*EXERCISE DATA*.
____________________
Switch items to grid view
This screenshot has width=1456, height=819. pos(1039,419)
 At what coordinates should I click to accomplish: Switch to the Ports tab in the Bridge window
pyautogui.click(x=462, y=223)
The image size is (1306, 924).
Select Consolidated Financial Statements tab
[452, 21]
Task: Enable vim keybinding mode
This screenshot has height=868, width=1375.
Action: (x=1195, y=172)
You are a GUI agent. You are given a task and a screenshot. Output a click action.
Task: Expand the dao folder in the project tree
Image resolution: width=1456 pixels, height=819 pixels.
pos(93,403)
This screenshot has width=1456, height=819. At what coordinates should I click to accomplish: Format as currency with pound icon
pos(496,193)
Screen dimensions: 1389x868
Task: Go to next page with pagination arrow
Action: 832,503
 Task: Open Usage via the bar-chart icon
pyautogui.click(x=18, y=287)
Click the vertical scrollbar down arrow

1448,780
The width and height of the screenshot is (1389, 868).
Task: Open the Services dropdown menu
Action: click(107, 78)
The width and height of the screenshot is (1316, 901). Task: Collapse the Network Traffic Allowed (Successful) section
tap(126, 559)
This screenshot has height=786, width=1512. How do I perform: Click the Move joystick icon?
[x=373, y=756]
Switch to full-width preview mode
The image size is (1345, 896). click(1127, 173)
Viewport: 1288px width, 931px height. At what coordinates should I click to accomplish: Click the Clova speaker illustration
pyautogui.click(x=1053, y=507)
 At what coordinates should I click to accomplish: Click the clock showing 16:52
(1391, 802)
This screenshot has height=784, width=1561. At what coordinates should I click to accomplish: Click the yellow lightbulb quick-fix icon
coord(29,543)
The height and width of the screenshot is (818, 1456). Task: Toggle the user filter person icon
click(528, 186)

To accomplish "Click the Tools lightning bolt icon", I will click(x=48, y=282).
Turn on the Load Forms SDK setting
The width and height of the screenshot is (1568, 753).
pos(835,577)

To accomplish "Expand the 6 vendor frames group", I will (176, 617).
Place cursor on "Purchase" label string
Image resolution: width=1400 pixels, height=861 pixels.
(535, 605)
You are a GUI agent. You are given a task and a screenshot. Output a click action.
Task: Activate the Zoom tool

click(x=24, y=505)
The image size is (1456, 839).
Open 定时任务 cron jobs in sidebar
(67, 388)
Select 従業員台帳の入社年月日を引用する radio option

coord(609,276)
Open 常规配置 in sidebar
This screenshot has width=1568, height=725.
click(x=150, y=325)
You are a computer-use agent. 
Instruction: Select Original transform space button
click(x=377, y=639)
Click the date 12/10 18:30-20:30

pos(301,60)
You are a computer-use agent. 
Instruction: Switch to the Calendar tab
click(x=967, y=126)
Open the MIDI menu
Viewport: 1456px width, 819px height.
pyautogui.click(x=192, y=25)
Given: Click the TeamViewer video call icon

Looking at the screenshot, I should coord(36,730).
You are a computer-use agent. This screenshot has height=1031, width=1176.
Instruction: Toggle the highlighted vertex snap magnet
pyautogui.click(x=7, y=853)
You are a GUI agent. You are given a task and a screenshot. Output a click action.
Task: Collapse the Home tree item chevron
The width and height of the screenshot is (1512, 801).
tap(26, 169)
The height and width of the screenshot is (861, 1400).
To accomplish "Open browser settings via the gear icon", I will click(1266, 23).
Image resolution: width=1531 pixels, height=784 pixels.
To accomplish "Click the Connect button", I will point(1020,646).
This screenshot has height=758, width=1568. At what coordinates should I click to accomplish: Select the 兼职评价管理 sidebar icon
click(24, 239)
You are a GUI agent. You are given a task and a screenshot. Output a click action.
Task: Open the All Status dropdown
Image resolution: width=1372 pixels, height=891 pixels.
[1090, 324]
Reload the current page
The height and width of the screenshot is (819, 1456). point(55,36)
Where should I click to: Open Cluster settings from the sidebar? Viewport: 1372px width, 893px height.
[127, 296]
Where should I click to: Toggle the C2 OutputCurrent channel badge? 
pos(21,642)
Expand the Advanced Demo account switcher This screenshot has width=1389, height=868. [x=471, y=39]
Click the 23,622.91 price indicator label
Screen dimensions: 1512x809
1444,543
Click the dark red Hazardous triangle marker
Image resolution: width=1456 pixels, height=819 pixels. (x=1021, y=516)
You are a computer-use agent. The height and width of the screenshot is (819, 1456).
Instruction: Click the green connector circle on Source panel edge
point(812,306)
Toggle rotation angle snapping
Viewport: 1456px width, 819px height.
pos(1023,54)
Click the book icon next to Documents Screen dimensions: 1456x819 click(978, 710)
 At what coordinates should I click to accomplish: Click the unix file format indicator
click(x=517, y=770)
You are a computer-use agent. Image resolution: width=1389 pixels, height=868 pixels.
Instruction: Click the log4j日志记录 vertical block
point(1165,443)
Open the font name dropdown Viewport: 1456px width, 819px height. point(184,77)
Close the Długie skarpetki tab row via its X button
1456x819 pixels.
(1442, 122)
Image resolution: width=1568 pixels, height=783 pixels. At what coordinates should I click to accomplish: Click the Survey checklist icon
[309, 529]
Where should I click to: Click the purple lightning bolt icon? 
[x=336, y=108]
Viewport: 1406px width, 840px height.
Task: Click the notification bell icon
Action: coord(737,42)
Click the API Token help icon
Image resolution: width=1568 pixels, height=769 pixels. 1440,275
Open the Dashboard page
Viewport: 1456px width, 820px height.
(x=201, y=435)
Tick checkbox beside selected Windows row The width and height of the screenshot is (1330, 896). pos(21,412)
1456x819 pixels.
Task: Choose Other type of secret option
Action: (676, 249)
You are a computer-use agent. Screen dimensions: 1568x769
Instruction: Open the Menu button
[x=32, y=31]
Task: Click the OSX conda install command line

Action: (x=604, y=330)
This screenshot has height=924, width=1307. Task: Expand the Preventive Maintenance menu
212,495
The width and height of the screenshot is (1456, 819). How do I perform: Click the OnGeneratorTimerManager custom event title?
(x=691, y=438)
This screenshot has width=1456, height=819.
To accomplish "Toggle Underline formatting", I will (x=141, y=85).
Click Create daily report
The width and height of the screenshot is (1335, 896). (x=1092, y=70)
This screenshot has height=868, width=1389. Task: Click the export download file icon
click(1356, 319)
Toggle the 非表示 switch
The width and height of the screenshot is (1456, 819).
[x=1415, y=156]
____________________
*WHAT IS BEING ASKED*. Go through the entries above and say how many lines include the word "tree". Give the number only.

*TASK RESPONSE*. 2